**REQUIRED WORK:** The response should consist of every line below, unchanged.
(Beginning of INFORMATION PROVIDED)
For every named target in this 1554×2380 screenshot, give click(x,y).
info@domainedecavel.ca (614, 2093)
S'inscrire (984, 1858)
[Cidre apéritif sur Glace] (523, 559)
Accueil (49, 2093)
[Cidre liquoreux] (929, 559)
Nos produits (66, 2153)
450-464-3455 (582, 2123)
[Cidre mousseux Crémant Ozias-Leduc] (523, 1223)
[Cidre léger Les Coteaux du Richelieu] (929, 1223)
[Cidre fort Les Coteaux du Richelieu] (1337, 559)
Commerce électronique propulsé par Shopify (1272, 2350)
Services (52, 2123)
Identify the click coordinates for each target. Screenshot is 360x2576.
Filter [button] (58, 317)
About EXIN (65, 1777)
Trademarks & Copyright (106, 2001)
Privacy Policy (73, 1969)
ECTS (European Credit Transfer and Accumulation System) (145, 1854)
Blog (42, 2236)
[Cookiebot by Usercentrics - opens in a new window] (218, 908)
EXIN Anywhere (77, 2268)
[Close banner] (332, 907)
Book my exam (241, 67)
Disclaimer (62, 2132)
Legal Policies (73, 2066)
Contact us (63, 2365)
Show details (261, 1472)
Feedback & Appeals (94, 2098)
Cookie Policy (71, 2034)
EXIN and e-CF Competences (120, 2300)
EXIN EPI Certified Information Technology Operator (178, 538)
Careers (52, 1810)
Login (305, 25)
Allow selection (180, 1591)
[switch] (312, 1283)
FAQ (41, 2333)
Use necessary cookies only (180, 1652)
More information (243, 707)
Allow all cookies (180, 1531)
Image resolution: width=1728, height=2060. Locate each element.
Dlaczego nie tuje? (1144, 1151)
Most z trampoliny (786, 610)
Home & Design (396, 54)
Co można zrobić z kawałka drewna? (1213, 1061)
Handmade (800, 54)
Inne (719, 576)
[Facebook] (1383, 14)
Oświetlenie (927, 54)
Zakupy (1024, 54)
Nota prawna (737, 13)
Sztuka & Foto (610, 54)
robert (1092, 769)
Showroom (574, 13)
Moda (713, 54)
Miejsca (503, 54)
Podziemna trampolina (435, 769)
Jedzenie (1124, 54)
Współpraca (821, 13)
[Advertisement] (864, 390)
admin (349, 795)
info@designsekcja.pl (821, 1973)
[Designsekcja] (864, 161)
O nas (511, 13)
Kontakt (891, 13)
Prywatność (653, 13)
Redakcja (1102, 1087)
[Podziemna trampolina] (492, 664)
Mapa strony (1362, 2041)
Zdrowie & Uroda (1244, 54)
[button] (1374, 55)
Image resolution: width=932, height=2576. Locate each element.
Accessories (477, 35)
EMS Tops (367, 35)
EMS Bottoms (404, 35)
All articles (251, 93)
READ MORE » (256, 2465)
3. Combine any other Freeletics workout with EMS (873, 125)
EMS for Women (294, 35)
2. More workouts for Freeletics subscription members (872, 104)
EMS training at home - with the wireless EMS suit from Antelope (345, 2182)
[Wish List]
(End of INFORMATION PROVIDED)
**RESPONSE TO THIS TASK:**
For every named target in this 1554×2380 screenshot, give click(x,y).
info@domainedecavel.ca (614, 2093)
S'inscrire (984, 1858)
[Cidre apéritif sur Glace] (523, 559)
Accueil (49, 2093)
[Cidre liquoreux] (929, 559)
Nos produits (66, 2153)
450-464-3455 (582, 2123)
[Cidre mousseux Crémant Ozias-Leduc] (523, 1223)
[Cidre léger Les Coteaux du Richelieu] (929, 1223)
[Cidre fort Les Coteaux du Richelieu] (1337, 559)
Commerce électronique propulsé par Shopify (1272, 2350)
Services (52, 2123)
Identify the click coordinates for each target. Screenshot is 360x2576.
Filter [button] (58, 317)
About EXIN (65, 1777)
Trademarks & Copyright (106, 2001)
Privacy Policy (73, 1969)
ECTS (European Credit Transfer and Accumulation System) (145, 1854)
Blog (42, 2236)
[Cookiebot by Usercentrics - opens in a new window] (218, 908)
EXIN Anywhere (77, 2268)
[Close banner] (332, 907)
Book my exam (241, 67)
Disclaimer (62, 2132)
Legal Policies (73, 2066)
Contact us (63, 2365)
Show details (261, 1472)
Feedback & Appeals (94, 2098)
Cookie Policy (71, 2034)
EXIN and e-CF Competences (120, 2300)
EXIN EPI Certified Information Technology Operator (178, 538)
Careers (52, 1810)
Login (305, 25)
Allow selection (180, 1591)
[switch] (312, 1283)
FAQ (41, 2333)
Use necessary cookies only (180, 1652)
More information (243, 707)
Allow all cookies (180, 1531)
Image resolution: width=1728, height=2060. Locate each element.
Dlaczego nie tuje? (1144, 1151)
Most z trampoliny (786, 610)
Home & Design (396, 54)
Co można zrobić z kawałka drewna? (1213, 1061)
Handmade (800, 54)
Inne (719, 576)
[Facebook] (1383, 14)
Oświetlenie (927, 54)
Zakupy (1024, 54)
Nota prawna (737, 13)
Sztuka & Foto (610, 54)
robert (1092, 769)
Showroom (574, 13)
Moda (713, 54)
Miejsca (503, 54)
Podziemna trampolina (435, 769)
Jedzenie (1124, 54)
Współpraca (821, 13)
[Advertisement] (864, 390)
admin (349, 795)
info@designsekcja.pl (821, 1973)
[Designsekcja] (864, 161)
O nas (511, 13)
Kontakt (891, 13)
Prywatność (653, 13)
Redakcja (1102, 1087)
[Podziemna trampolina] (492, 664)
Mapa strony (1362, 2041)
Zdrowie & Uroda (1244, 54)
[button] (1374, 55)
Image resolution: width=932, height=2576. Locate each element.
Accessories (477, 35)
EMS Tops (367, 35)
EMS Bottoms (404, 35)
All articles (251, 93)
READ MORE » (256, 2465)
3. Combine any other Freeletics workout with EMS (873, 125)
EMS for Women (294, 35)
2. More workouts for Freeletics subscription members (872, 104)
EMS training at home - with the wireless EMS suit from Antelope (345, 2182)
[Wish List]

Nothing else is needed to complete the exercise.